=== Section Start ===

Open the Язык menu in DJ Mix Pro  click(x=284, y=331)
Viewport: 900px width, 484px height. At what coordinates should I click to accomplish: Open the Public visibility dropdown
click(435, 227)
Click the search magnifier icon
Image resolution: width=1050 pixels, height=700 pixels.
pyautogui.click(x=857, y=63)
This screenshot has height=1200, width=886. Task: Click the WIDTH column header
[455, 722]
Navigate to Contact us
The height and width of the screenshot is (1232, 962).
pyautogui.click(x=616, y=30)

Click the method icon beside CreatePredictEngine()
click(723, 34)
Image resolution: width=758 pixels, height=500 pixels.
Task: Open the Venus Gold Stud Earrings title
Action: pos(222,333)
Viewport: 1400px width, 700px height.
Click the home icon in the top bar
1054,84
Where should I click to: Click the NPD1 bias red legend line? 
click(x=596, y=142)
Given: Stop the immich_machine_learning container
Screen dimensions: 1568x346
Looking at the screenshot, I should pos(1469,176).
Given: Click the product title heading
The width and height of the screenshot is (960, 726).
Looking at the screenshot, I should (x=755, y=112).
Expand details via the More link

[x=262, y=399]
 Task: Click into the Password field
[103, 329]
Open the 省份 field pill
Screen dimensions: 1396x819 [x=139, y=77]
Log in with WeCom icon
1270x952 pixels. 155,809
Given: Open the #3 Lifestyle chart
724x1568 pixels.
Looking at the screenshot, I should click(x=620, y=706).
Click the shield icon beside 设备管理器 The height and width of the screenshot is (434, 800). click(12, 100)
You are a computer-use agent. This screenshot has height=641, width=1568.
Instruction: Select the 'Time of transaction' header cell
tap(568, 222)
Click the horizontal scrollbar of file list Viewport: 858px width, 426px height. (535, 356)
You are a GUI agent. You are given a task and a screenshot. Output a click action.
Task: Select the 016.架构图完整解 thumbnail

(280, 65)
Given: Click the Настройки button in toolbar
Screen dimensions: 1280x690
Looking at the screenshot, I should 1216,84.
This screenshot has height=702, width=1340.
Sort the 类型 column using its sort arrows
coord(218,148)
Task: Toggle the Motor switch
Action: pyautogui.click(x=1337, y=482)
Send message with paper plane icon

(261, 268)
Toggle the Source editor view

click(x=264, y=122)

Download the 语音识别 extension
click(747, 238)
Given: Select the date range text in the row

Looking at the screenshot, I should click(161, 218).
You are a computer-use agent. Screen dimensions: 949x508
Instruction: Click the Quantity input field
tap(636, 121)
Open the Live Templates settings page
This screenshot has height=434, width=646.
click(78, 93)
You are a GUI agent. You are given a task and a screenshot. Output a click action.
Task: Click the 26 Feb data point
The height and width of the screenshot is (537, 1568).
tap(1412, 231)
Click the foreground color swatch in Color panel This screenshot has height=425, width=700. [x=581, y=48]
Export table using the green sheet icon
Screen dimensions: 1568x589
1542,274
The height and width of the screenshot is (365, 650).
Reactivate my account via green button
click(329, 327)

=== Section End ===

Look over the material above and report each line holding "agent".

* Response below:
You are a computer-use agent. This screenshot has height=641, width=1568.
You are a GUI agent. You are given a task and a screenshot. Output a click action.
You are a computer-use agent. Screen dimensions: 949x508
You are a GUI agent. You are given a task and a screenshot. Output a click action.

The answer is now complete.